A DataLoader is a crucial utility that wraps a Dataset and provides an iterable over it. Its primary responsibilities are to handle batching, shuffling, and multi-process data loading, ensuring that the GPU is fed with data efficiently without becoming a bottleneck.

While LibTorch provides a basic data loading API (torch::data::DataLoader), it can be complex to use and lacks some of the convenient features found in Python's torch.utils.data.DataLoader.

xTorch simplifies and enhances this process with its own high-performance implementations.

`xt::dataloaders::ExtendedDataLoader`

The ExtendedDataLoader is the primary, high-level data loader in xTorch. It is designed to be both easy to use and highly performant, mirroring the functionality and simplicity of its Python counterpart.

It abstracts away the complexity of parallel data fetching and provides a simple for loop interface for iterating over batches of data.

Key Features

Simple API: Requires minimal setup and configuration.
Multi-Process Data Loading: Uses multiple worker processes to load data in parallel, preventing CPU bottlenecks.
Automatic Batching: Combines individual data samples into batches.
Optional Shuffling: Can automatically shuffle the data at the beginning of each epoch.
Prefetching: Pre-fetches batches in the background to keep the GPU saturated.

Usage

The ExtendedDataLoader is typically initialized with a dataset object and configuration options. It can then be used in a range-based for loop to retrieve data batches.

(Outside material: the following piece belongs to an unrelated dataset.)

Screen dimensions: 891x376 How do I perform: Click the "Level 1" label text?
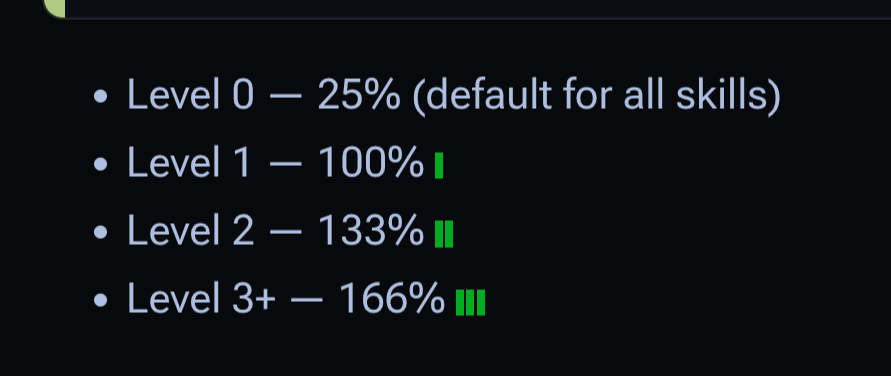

#include <xtorch/xtorch.h>
 
int main() {
    // 1. Assume 'dataset' is an initialized xt::datasets::Dataset object
    auto dataset = xt::datasets::MNIST("./data", xt::datasets::DataMode::TRAIN);
 
    // 2. Instantiate the ExtendedDataLoader
    xt::dataloaders::ExtendedDataLoader data_loader(
        dataset,
        /*batch_size=*/64,
        /*shuffle=*/true,
        /*num_workers=*/4,
        /*prefetch_factor=*/2
    );
 
    // 3. Iterate over the data loader to get batches
    torch::Device device(torch::kCUDA);
    int batch_count = 0;
    for (auto& batch : data_loader) {
        // Each 'batch' is a pair of (data, target) tensors
        torch::Tensor data = batch.first.to(device);
        torch::Tensor target = batch.second.to(device);
 
        if (batch_count == 0) {
            std::cout << "Batch Data Shape: " << data.sizes() << std::endl;
            std::cout << "Batch Target Shape: " << target.sizes() << std::endl;
        }
        batch_count++;
    }
    std::cout << "Total batches: " << batch_count << std::endl;
}

Constructor Parameters

The ExtendedDataLoader is configured through its constructor:

ExtendedDataLoader(Dataset& dataset, size_t batch_size, bool shuffle = false, int num_workers = 0, int prefetch_factor = 2)

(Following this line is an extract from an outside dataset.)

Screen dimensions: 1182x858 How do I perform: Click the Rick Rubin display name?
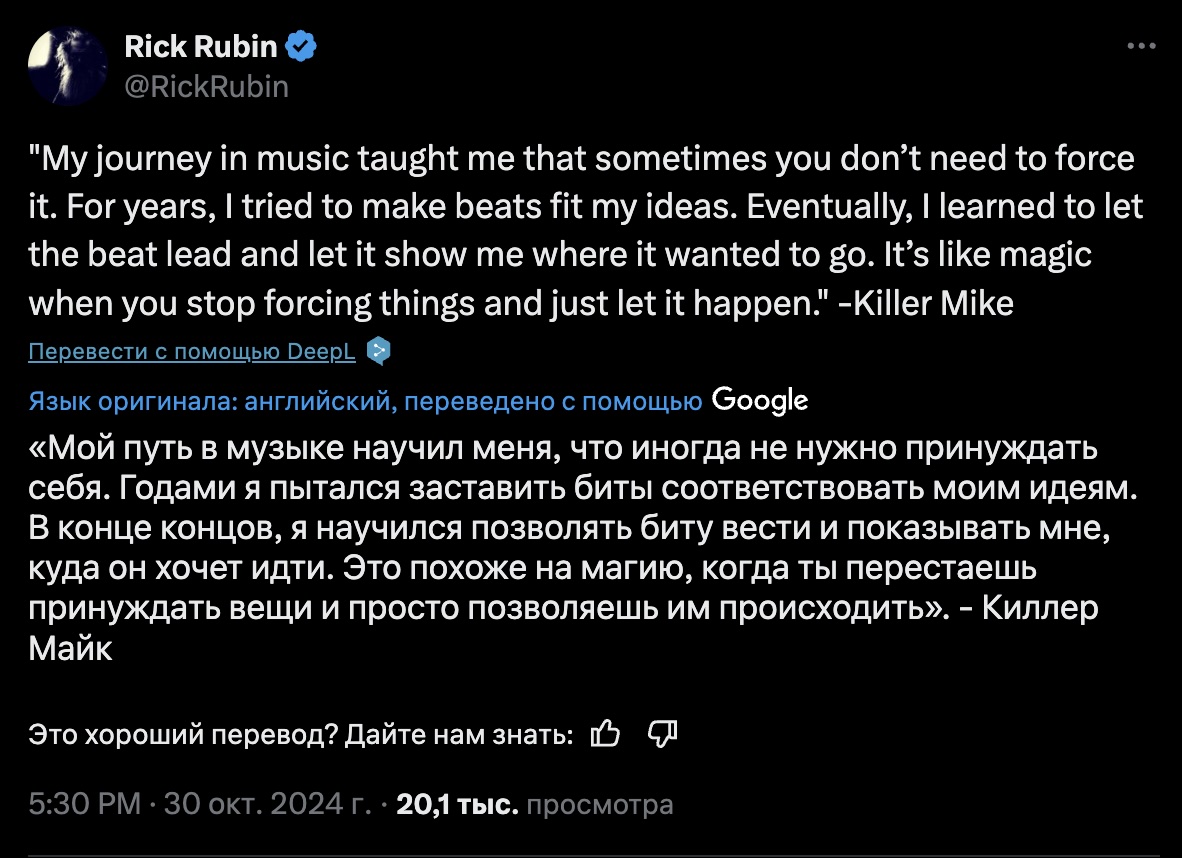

Parameter	Type	Description
`dataset`	`xt::datasets::Dataset&`	The dataset from which to load the data.
`batch_size`	`size_t`	The number of samples per batch.
`shuffle`	`bool`	If `true`, the data is reshuffled at every epoch. Defaults to `false`.
`num_workers`	`int`	The number of subprocesses to use for data loading. `0` means that the data will be loaded in the main process. Defaults to `0`.
`prefetch_factor`	`int`	The number of batches to prefetch in advance for each worker. This helps hide data loading latency. Defaults to `2`.

Integration with `xt::Trainer`

The ExtendedDataLoader is designed to work seamlessly with the xt::Trainer. You simply pass your initialized data loader instances to the trainer.fit() method.

// Assume model, optimizer, train_loader, and val_loader are initialized
xt::Trainer trainer;
trainer.set_max_epochs(10)
       .set_optimizer(optimizer)
       .set_loss_fn(torch::nll_loss);
 
// The trainer will automatically iterate over the data loaders
trainer.fit(model, train_loader, &val_loader, device);

For most use cases, the xt::dataloaders::ExtendedDataLoader is the recommended and only data loader you will need.